PASSAGE TO READ:

※

The Beast will open in theaters in 2024. This review is based on a screening at the 2023 New York Film Festival.
In the opening moments of The Beast – Bertrand Bonnello’s time-jumping dystopian half-drama/ half-satire that hinges on, among other things, one couple’s perpetually doomed relationship – Léa Seydoux is directed to scream. She’s an actress in the mid-2010s filming a scene in front of a green screen, wielding a knife against an unseen “beast.” Off camera, the director describes the emotions she ought to be showing: a feeling of dread, of doom, the sense of some future obliteration. They’re feelings we’re not unused to in the throes of the 21st century, at the mercy of looming environmental catastrophe, the whims of violent men, and unchecked new technologies threatening to wipe out entire livelihoods. But, while Bonnello’s latest film is as ultra-timely as the rest of his recent work, its central metaphor is too obvious and heavy-handed for it to feel worthwhile.

※

DATA RECORDS:
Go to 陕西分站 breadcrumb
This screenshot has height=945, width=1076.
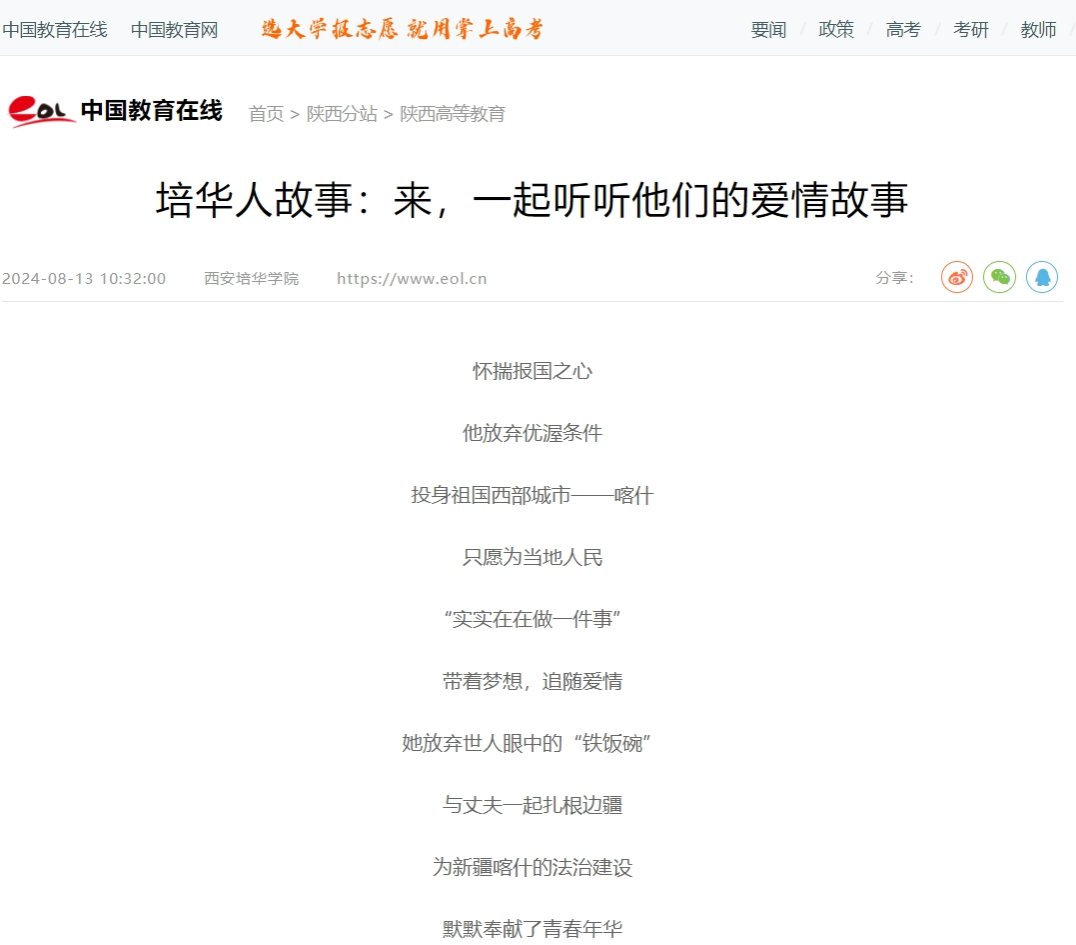(342, 114)
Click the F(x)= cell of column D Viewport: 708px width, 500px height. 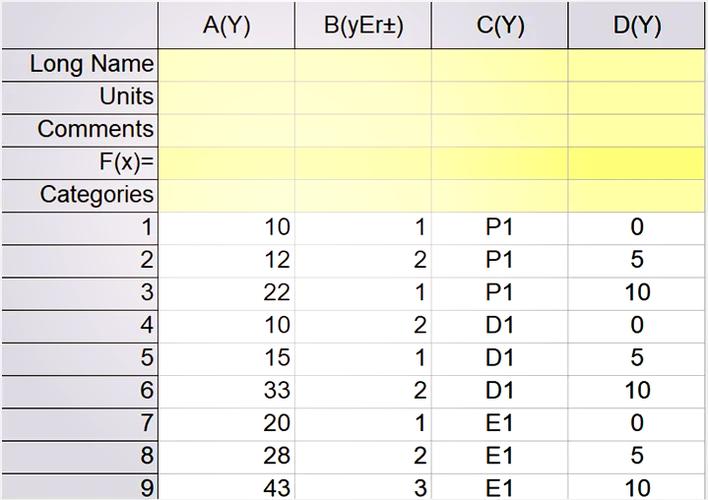pos(637,162)
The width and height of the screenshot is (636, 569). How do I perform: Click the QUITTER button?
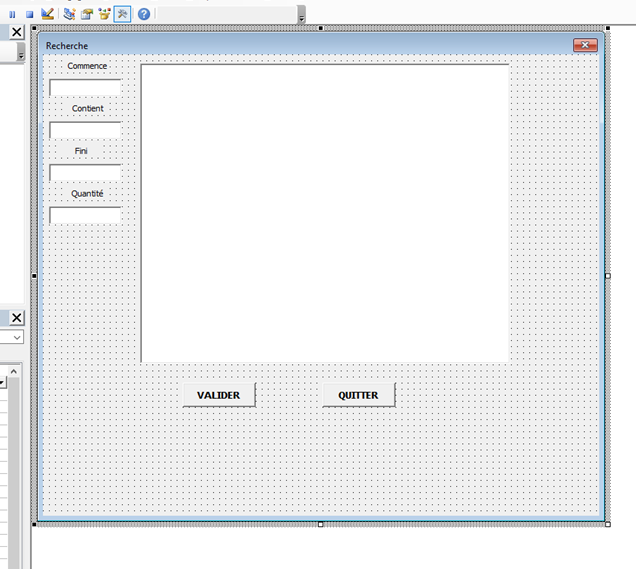coord(358,395)
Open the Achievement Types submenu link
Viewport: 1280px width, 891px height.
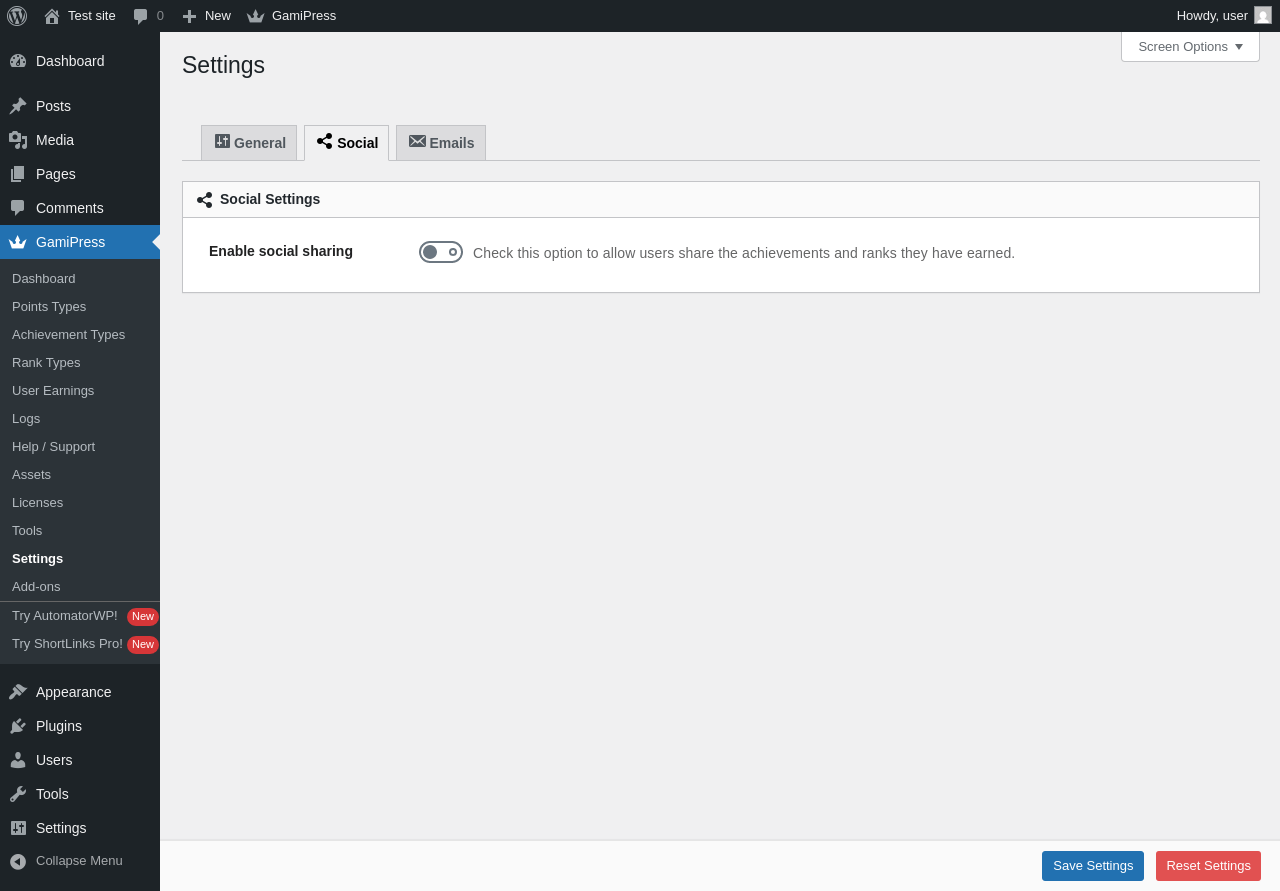(68, 335)
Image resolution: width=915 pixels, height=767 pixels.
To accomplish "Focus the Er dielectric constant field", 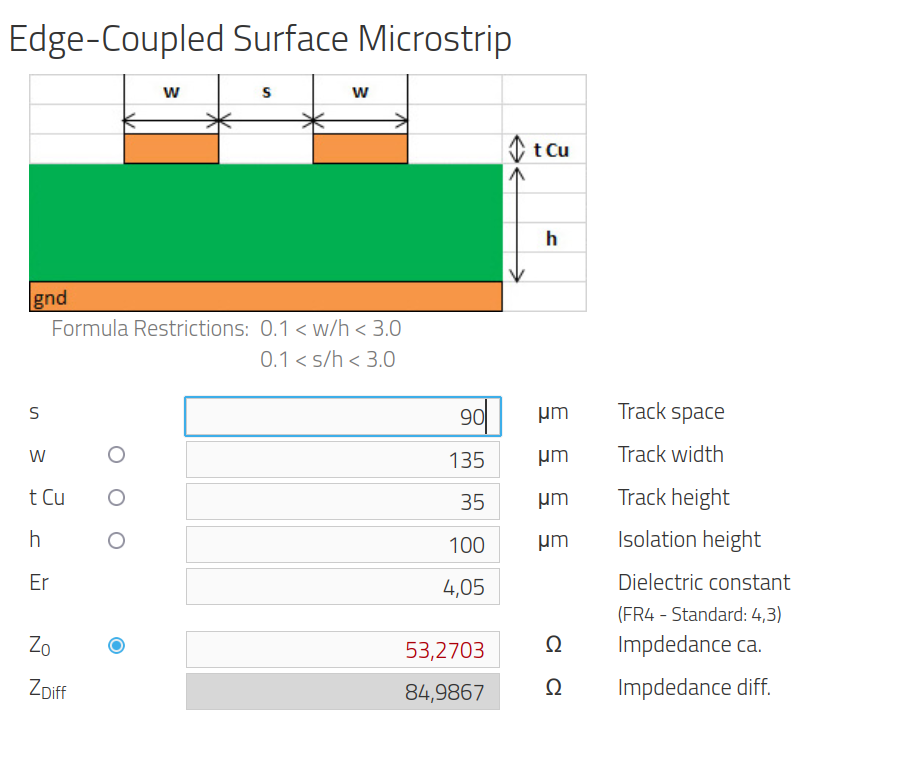I will (x=342, y=587).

※

TASKS TO CARRY OUT:
a. Translate this sentence from the film review into Spanish: "The Beast will open in theaters in 2024."
b. According to the film review, at what event was the screening held that the review is based on?
c. Print the part of the film review that begins at the words "In the opening" and stops after "to feel worthwhile.".

SOLUTIONS TO THE TASKS:
a. The Beast se estrenará en los cines en 2024.

b. The 2023 New York Film Festival.

c.
In the opening moments of The Beast – Bertrand Bonnello’s time-jumping dystopian half-drama/ half-satire that hinges on, among other things, one couple’s perpetually doomed relationship – Léa Seydoux is directed to scream. She’s an actress in the mid-2010s filming a scene in front of a green screen, wielding a knife against an unseen “beast.” Off camera, the director describes the emotions she ought to be showing: a feeling of dread, of doom, the sense of some future obliteration. They’re feelings we’re not unused to in the throes of the 21st century, at the mercy of looming environmental catastrophe, the whims of violent men, and unchecked new technologies threatening to wipe out entire livelihoods. But, while Bonnello’s latest film is as ultra-timely as the rest of his recent work, its central metaphor is too obvious and heavy-handed for it to feel worthwhile.